Information, Area and Zip
Codes by State:

US Area Codes

In the United States as well as in Canada and Caribbean (24 countries and territories total) all telephone numbers are managed and allocated by North American Numbering Plan Administration. Particularly in the US, phone numbers administration is under the jurisdiction of Federal Communications Commission.

The Meaning Of Digits In A Phone Number

Each phone number in the US has 10 digits. The first three are known as NPA codes that are commonly called area codes. The next three digits are called the prefix of exchange, or NXX. Same as area codes, they determine a block of numbers for a certain location, and not all possible combinations are used. Since the number of landline phones, faxes and cell phones is constantly growing, some area codes may be added that means there can be two different area codes in one location (overlay).  

Area Codes Distribution

More than 300 area codes are used for geographic areas of the United States, while other 10 are not connected with geographical locations. They are round numbers like 500, 700, 800 (free toll calls when the called party is charged instead of the person who is calling), 900 and also 456, 710, 855, 866, 877 and 888. The state having the largest number of area codes is California with 30 telephone codes, following by Texas with 24 codes, and Florida and new York with 17 and 15 respectively. Some sparsely populated or small states like Alaska, Hawaii, Rhode Island, North and South Dakota, Montana and others have only one area code.  

How Many Phone Numbers Are There?

Taking into account that there are 10 digits in a phone number, there can be 10 billion subscribers. But according to the number of area and NXX codes that are currently in use, there can be only about 1.6 billion numbers for the entire North American Region. Still there is nothing to worry about, because with the existing population every person can have 4 phone numbers.

US ZIP Codes

ZIP Code Geography

Generally, ZIP codes are connected with state boundaries and geographical locations, but it is not a rule. For example, there are military ZIP codes (such as for the Navy), or special codes for large mail receivers. This happens because such measures help to increase mail processing efficiency, the main purpose of using codes.

Some rural areas may not have a certain code, such as in Utah or Nevada, where mail deliveries are rare or absent at all. The boundaries of a ZIP code may cross the boundary of the state or the county, so it is better to rely on USPS data rather than just looking at numerous maps.

The most frequently used ZIP code map is the one made by the Census Bureau, but still it doesn’t give entirely correct results. The regions on the map are called ZIP code tabulation areas, they determine the smallest units used by the census. There is an interesting point that one city block may partially refer to different tabulation areas.  

Modern usage

ZIP codes were introduced to ease the work of the United States Post Service, but now they are used by many other delivery companies such as UPS, DHL or FedEx. Thanks to the ZIP codes, companies can provide information about the shipping rates to your destination immediately. This is very useful for customers who are buying goods online, since they can quickly know the cost of delivery or find the closest dealers searching them by a ZIP code.
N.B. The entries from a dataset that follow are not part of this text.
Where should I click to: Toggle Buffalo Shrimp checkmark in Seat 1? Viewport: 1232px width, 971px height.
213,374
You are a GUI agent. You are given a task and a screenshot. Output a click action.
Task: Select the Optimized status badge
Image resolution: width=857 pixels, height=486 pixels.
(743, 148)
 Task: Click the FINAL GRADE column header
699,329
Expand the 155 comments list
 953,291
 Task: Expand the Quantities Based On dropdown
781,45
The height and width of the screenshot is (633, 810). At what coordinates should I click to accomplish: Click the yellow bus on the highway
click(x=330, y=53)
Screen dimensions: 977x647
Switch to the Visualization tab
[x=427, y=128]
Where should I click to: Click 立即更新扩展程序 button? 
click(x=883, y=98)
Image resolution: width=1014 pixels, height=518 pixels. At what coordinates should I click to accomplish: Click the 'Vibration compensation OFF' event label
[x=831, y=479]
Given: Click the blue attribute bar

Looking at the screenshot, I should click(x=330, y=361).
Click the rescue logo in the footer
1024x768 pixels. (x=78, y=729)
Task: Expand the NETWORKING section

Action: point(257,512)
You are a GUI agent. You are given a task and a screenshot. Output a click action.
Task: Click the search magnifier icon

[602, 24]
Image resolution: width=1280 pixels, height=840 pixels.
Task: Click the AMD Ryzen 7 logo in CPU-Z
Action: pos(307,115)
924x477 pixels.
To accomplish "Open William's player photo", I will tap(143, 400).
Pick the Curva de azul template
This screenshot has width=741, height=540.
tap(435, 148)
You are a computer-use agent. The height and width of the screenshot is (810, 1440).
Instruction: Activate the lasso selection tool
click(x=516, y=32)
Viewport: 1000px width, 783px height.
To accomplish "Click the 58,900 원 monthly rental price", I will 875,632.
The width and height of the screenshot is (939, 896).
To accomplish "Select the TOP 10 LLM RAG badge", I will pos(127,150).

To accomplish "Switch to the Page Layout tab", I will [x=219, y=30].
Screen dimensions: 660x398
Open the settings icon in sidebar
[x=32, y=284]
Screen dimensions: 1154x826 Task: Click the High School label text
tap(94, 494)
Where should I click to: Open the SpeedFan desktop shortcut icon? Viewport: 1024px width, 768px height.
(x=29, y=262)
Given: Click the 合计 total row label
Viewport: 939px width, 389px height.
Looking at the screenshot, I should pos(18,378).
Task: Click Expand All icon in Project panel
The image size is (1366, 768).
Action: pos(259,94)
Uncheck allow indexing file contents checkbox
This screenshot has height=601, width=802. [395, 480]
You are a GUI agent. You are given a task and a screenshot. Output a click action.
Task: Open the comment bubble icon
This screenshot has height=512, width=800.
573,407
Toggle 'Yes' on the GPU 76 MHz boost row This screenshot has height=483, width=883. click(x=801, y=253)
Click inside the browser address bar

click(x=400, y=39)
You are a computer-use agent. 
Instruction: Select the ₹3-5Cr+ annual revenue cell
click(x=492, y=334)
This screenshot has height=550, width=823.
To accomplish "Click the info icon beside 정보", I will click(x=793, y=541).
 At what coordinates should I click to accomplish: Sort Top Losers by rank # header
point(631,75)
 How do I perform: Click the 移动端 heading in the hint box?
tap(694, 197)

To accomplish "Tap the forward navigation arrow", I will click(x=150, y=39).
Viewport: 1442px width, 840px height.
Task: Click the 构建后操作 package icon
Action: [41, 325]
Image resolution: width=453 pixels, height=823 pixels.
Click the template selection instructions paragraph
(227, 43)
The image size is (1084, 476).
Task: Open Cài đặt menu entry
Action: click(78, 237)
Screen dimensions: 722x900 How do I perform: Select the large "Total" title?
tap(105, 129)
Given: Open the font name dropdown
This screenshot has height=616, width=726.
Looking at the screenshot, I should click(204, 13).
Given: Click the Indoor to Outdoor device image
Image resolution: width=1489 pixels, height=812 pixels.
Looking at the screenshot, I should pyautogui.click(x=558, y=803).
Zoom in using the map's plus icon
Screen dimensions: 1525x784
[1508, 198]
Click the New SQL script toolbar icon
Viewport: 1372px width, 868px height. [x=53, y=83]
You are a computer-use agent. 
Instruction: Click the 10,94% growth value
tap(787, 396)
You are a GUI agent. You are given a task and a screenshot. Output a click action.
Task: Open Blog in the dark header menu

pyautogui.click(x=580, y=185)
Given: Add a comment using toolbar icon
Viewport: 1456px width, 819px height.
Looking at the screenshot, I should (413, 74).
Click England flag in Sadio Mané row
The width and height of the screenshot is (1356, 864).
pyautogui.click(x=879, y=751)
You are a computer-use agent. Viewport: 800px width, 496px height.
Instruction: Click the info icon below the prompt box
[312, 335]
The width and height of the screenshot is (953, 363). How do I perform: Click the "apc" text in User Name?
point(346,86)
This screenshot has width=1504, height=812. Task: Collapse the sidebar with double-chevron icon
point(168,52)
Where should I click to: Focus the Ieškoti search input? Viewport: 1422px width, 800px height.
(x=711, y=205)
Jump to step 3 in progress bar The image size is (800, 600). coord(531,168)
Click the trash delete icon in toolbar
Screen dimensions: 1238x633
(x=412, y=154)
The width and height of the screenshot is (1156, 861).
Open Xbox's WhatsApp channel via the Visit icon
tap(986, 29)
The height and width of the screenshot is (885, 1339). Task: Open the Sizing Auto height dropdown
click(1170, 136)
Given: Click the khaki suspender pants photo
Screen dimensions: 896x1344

Today a 5-digit code is usually enough for most occasions. Modern mail sorting equipment reads data on the envelope and specifies the 9-digit code automatically.

How To Search Area Codes

The United States area codes database includes area codes of all telephone numbers listed in the white pages. If you know an area code, you can find where the number comes from, and knowing the entire number it is possible to find the exact location.

Area codes are grouped according to geographical or numeric order, so they can be searched by states or cities and also by numbers. It is also convenient to use a reverse phone number lookup that shows the subscriber's location and name after you type a telephone number.

ZIP codes are a system of indexes used by the USPS for increasing the efficiency of mail sorting and delivery. The idea of ZIP codes was suggested by Robert Moon in 1944 but was launched only in 1963. The name ZIP stands for Zone Improvement Plan, which optimizes routes of mail delivery.

ZIP Code Digits

At the beginning, there were 5 digits in the code, first three representing the sectional center (commonly called sec center) – the place where mail is collected and processed. A sec center sorts mail and sends it to smaller post offices according to the last two digits of the code.    

Starting from the early 80s, 4 digits were added to the standard index to form a ZIP +4 code. The additional information specifies the location of the delivery more precisely, as such it can be a city block or even a large individual receiver.